13.お熱いったらありゃしないですわ。
ざわざわざわざわっ……
夜会会場内の温度が急上昇しているように感じる程、一組の男女がフロアの視線を集めていた。
「ジーニス様……あ、あの……」
「そんな他人行儀な……今まで通りジーニスとお呼び下さい、ね? キュイ様」
「え、あ、はい……ジ、ジーニス……」
「ふふふふっ……」
周囲の視線なんて構うことなく、がっしりと手を握り、溺愛を余すことなくキュイジー様に向けているジーニス殿。
二人の周りにハートマークが飛んでいるような錯覚に陥る。
だが、それも仕方ない……今まで何年も何年も必死に閉じ込めていた想いが解放され、彼女への愛しさが溢れ出して止まらないのだろう。
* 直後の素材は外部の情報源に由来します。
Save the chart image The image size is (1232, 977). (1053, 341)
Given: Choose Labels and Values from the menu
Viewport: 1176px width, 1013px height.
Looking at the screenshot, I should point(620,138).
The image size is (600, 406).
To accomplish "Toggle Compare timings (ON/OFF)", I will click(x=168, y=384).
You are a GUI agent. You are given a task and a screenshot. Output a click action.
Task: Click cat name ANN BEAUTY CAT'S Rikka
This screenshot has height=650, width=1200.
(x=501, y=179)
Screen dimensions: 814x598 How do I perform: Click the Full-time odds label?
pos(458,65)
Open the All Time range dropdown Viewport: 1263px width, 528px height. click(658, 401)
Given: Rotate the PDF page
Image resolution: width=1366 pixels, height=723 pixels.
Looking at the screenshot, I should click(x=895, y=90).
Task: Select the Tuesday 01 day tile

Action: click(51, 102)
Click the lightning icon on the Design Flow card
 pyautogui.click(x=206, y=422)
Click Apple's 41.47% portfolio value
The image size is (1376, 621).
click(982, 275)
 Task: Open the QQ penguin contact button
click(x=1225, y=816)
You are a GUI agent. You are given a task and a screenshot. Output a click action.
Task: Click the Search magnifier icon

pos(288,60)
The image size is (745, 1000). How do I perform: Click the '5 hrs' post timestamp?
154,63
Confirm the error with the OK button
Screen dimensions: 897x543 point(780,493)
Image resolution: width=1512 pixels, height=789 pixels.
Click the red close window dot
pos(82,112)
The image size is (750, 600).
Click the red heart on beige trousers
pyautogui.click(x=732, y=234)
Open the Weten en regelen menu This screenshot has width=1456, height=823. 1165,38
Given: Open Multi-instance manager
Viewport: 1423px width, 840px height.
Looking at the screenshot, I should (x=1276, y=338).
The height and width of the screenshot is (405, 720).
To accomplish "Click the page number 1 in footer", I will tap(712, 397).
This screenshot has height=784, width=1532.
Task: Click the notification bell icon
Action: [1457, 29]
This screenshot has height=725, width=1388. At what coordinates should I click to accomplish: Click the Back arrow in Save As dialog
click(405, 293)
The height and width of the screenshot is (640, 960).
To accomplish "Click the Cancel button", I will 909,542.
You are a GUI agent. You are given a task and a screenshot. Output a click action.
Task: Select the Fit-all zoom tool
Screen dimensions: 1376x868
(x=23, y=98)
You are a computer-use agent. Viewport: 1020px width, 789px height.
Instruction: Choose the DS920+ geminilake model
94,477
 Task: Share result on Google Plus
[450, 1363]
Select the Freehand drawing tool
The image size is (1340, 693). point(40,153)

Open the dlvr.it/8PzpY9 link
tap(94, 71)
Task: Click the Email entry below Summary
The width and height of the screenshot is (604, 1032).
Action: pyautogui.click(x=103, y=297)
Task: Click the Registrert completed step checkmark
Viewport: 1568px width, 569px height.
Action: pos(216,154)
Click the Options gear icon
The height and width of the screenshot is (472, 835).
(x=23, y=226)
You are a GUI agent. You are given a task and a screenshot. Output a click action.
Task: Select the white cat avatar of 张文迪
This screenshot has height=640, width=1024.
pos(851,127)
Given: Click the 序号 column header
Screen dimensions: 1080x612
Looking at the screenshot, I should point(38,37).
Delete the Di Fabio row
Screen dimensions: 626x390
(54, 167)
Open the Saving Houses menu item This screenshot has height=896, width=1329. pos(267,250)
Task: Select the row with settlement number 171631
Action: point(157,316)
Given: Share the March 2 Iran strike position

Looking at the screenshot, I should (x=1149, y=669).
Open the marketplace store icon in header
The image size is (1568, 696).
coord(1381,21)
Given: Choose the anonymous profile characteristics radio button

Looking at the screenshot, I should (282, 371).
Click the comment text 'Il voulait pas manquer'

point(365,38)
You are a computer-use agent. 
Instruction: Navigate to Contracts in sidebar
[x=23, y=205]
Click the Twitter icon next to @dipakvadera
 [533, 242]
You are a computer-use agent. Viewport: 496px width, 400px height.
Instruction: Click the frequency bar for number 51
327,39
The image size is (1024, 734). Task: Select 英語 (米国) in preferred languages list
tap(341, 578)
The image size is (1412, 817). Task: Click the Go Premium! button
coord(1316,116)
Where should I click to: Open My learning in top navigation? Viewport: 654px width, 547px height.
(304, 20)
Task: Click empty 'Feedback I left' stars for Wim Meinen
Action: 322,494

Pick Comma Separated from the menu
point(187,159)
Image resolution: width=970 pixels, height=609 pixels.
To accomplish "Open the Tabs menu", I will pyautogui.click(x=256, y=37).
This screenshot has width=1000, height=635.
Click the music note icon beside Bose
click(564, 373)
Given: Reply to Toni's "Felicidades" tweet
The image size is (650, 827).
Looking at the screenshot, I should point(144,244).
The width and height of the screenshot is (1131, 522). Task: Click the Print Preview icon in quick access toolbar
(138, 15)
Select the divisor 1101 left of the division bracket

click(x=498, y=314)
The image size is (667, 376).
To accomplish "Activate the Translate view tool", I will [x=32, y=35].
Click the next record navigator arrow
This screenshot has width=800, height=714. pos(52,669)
キュイジー嬢も戸惑ってはいるが、自分に対して真っ直ぐな愛情を向けられることを嫌がっている素振りはみられない。
その様子をニマニマしながら眺めるエリアリス嬢とロアール卿。
「あらあら、キュイジー様の困り顔もなんだか愛らしいわね。お熱いったらありゃしないですわ」
「元々ジーニス様とは好意的な関係のようだから、キュイ様が恋に落ちるのも時間の問題じゃない?」
「これは、想定以上ですわ」
人間は外見だけでは、その本質全てを捉えられない。
冷静に見えたこの令息にこれほどの情熱が隠されているとはエリアリス嬢も思っていなかった。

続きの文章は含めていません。